Text block:
::::
What is Comprehensive Medication Management?

Comprehensive Medication Management (CMM) encompasses a number of activities and involves a whole-patient approach that begins with the needs of the individual, not the condition. CMM is a standard of care that ensures patient medications, whether those are prescription, nonprescription, traditional, alternative, vitamins, or otherwise, are individually assessed to determine if the medications are appropriate, effective and safe.

It is important for patients to understand how their medications may interact and affect them. Patients need to be pic_08willing and able to take all of their medications in order to be healthy and safe. For comprehensive care efforts to be successful, patients must be informed and engaged in decisions concerning health care and medications. The use of coordination of medications is a critical part of health care delivery system reform.

CMM, along with access to the right and affordable medications, helps optimize clinical and patient goals of rehabilitation in a safe and effective environment. These efforts vastly improve clinical outcomes and quality while reducing healthcare costs.

CMM programs seek to optimize medications by identifying and resolving drug therapy problems that stand in the way of clinical goals. Essential elements for successful CMM include patient-centered consistent and systematic processes through which care plans are developed. Care plans should be individualized based on patient and health care provider goals. The care plan recommends interventions to help alleviate medication related problems that interfere with goals of therapy. Follow-up evaluations occur to determine the outcomes resulting from the recommended plans and improvements in clinical and patient goals.
::::
Material supplied:
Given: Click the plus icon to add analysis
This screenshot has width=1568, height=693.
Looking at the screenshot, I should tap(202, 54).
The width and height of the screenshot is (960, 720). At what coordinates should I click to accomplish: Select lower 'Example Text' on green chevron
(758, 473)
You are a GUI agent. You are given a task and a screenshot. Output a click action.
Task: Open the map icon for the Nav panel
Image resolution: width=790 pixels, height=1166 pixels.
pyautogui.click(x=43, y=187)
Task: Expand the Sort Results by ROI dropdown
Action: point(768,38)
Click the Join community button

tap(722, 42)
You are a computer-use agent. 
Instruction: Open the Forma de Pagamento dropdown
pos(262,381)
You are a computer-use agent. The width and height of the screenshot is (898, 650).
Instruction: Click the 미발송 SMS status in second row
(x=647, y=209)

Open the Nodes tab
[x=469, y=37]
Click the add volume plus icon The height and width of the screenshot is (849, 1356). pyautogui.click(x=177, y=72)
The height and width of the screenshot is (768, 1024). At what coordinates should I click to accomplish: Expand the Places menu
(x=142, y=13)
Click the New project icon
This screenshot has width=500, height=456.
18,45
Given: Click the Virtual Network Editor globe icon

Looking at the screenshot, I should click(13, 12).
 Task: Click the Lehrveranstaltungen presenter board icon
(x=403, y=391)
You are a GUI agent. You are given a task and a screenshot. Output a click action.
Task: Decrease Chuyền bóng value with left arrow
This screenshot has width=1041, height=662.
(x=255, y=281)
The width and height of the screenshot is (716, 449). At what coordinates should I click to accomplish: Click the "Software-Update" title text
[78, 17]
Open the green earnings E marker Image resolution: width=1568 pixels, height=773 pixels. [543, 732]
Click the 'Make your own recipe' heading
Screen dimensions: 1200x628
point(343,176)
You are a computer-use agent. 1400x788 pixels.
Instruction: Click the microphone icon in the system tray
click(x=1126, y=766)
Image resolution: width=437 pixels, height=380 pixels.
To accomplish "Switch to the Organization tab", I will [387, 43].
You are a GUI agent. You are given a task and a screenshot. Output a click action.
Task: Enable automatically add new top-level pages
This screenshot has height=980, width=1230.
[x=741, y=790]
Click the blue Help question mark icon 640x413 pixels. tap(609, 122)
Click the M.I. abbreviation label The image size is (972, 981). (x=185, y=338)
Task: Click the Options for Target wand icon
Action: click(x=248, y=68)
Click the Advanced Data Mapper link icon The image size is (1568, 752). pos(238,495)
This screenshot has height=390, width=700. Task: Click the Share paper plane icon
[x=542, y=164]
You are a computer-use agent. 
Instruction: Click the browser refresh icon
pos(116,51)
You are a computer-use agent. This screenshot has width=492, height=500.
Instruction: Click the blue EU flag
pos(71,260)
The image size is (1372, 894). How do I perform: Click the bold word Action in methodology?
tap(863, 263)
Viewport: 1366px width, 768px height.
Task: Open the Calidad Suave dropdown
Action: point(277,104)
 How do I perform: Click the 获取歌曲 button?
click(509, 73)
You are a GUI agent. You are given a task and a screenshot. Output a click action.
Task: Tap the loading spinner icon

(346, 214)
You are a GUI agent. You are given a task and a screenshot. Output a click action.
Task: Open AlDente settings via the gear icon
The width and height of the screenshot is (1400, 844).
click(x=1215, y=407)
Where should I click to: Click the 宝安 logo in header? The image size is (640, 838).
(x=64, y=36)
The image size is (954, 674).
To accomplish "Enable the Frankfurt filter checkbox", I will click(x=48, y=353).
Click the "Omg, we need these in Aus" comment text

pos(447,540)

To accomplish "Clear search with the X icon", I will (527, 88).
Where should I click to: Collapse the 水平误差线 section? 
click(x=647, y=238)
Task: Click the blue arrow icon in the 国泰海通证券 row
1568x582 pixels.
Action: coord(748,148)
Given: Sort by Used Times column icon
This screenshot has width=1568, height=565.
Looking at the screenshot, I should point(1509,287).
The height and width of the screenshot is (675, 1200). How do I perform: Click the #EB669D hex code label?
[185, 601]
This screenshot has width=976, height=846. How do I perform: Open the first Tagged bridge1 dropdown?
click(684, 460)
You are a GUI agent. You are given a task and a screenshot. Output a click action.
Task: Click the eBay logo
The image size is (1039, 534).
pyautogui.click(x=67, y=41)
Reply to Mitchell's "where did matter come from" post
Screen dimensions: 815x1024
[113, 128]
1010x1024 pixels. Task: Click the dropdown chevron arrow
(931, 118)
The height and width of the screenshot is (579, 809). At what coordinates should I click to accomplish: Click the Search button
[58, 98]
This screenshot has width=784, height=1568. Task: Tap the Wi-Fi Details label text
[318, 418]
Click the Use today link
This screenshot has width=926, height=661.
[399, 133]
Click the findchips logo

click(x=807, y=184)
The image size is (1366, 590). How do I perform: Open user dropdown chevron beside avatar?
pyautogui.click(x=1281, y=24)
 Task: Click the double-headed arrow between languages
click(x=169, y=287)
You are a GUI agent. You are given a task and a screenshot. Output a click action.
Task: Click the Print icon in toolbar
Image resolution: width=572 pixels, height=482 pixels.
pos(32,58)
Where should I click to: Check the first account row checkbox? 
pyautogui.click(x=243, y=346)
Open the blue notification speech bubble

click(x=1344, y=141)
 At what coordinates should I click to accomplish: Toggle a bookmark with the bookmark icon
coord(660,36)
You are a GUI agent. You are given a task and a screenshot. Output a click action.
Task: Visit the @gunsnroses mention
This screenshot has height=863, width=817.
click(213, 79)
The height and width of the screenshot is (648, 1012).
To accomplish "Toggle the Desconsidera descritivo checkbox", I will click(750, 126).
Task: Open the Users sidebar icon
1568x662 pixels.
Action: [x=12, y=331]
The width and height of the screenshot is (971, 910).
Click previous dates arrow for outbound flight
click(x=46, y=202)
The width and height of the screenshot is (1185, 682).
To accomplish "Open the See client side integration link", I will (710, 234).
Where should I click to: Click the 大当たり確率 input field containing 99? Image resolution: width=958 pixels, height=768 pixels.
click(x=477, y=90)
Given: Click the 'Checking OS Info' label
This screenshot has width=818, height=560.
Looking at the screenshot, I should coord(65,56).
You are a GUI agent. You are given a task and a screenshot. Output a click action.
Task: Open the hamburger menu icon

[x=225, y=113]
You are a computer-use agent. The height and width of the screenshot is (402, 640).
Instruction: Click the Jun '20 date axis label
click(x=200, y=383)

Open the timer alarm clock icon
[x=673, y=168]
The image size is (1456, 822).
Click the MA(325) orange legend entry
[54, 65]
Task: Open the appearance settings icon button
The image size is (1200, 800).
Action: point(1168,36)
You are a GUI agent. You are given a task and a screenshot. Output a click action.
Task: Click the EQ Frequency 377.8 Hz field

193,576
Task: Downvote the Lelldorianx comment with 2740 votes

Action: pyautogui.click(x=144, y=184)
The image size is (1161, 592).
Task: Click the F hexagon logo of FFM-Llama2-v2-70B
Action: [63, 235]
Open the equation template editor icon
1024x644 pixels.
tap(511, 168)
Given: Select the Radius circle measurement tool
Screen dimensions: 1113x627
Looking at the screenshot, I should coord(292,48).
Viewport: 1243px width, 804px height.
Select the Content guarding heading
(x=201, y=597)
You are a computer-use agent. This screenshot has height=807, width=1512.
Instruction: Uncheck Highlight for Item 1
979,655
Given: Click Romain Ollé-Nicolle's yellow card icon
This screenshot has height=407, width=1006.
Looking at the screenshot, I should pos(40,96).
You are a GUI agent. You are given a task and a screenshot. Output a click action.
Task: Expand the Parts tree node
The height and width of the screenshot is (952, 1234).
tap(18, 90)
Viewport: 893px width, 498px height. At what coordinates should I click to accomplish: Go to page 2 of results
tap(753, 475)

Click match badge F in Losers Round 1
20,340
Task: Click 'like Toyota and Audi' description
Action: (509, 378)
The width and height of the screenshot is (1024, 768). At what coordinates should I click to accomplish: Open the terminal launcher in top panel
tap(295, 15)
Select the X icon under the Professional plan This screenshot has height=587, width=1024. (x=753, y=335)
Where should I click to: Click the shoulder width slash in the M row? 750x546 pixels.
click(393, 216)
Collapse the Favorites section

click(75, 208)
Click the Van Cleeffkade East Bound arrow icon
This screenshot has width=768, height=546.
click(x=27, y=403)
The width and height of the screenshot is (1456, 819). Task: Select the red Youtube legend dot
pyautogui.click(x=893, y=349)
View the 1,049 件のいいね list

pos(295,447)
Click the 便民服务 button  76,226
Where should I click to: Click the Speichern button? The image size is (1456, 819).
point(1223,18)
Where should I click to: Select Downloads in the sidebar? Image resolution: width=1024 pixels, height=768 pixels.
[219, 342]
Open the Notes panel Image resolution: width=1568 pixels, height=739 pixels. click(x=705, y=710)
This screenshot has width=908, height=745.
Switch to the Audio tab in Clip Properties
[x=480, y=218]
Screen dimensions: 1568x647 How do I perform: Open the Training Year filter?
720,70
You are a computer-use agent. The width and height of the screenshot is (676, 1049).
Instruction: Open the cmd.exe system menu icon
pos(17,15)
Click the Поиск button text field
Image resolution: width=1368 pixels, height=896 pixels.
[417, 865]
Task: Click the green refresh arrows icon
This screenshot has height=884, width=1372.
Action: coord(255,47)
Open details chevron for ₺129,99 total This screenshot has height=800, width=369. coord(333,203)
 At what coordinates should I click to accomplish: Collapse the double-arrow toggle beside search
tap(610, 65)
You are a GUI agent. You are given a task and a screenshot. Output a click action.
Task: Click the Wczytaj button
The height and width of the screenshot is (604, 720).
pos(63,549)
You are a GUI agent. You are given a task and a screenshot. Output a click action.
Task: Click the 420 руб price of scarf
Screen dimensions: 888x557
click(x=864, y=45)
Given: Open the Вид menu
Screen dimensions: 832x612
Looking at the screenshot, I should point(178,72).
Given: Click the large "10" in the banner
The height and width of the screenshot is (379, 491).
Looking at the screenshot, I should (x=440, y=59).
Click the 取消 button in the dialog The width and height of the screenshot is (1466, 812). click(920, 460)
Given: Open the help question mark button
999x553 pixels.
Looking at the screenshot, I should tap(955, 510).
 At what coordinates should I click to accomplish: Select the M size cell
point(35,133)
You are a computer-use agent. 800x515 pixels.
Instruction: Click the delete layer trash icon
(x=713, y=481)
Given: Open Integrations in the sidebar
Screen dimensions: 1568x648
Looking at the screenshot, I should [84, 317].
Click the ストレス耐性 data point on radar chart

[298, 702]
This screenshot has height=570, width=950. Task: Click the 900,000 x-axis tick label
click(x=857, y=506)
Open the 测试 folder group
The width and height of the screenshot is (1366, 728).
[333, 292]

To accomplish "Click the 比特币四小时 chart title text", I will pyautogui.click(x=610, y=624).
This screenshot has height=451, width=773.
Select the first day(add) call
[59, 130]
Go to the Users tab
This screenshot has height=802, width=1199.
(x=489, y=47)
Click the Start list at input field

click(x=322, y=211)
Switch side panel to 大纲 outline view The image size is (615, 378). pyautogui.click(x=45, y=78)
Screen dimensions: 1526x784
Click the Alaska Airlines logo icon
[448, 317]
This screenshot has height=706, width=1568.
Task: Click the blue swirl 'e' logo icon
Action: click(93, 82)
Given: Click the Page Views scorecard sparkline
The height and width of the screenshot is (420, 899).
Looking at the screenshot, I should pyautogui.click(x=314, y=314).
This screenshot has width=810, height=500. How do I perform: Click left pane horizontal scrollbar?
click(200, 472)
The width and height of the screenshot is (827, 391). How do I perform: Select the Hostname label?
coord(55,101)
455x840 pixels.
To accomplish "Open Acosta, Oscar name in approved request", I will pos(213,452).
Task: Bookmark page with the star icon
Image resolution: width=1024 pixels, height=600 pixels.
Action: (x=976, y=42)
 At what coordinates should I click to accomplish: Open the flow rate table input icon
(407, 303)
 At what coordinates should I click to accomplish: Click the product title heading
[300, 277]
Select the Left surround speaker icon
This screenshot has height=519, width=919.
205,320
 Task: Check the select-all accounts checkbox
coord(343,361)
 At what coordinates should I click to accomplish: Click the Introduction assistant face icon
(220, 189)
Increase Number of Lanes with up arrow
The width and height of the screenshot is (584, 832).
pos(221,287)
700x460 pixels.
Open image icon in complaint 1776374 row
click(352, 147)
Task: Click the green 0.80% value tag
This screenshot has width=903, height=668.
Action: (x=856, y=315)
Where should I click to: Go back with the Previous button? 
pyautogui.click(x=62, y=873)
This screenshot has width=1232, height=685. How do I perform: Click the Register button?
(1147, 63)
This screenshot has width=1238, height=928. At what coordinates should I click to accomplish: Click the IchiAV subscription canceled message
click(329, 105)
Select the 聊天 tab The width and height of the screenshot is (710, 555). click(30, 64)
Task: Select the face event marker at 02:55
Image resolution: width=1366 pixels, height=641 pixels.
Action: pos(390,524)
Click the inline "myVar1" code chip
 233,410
::::
Questions to answer:
1 – Translate this sentence from the text on comprehensive medication management into Spanish: "CMM programs seek to optimize medications by identifying and resolving drug therapy problems that stand in the way of clinical goals."
2 – Continue the text on comprehensive medication management from where it stops.

Replies:
1 – Los programas de CMM buscan optimizar los medicamentos mediante la identificación y resolución de los problemas de farmacoterapia que obstaculizan el logro de los objetivos clínicos.

2 –
As the number of providers and medications increases for a patient, the coordination of medications becomes more critical. Clinically trained pharmacists (separate and distinct from the role of dispensing medications) or a patient’s primary care provider are the most appropriate healthcare providers to deliver CMM services.

It is important for health care plans to stay up to date with patient needs. If the number of health care providers or medications increases for a patient, the coordination of all efforts and medications becomes more critical. Healthcare teams should optimize information and technology in order to coordinate efforts better including documentation of services provided, medication problems identified, therapeutic recommendations, and provider and patient communications consistent with meaningful use health information technology within a clinical practice.

An example of the successes resulting from Comprehensive Medication Management were documented in a Minnesota study that resulted in higher achievement of therapy goals and lowered per patient health care costs by about $3,000. The resulting savings exceeded the cost of providing the medication therapy management services by more than 12 to 1.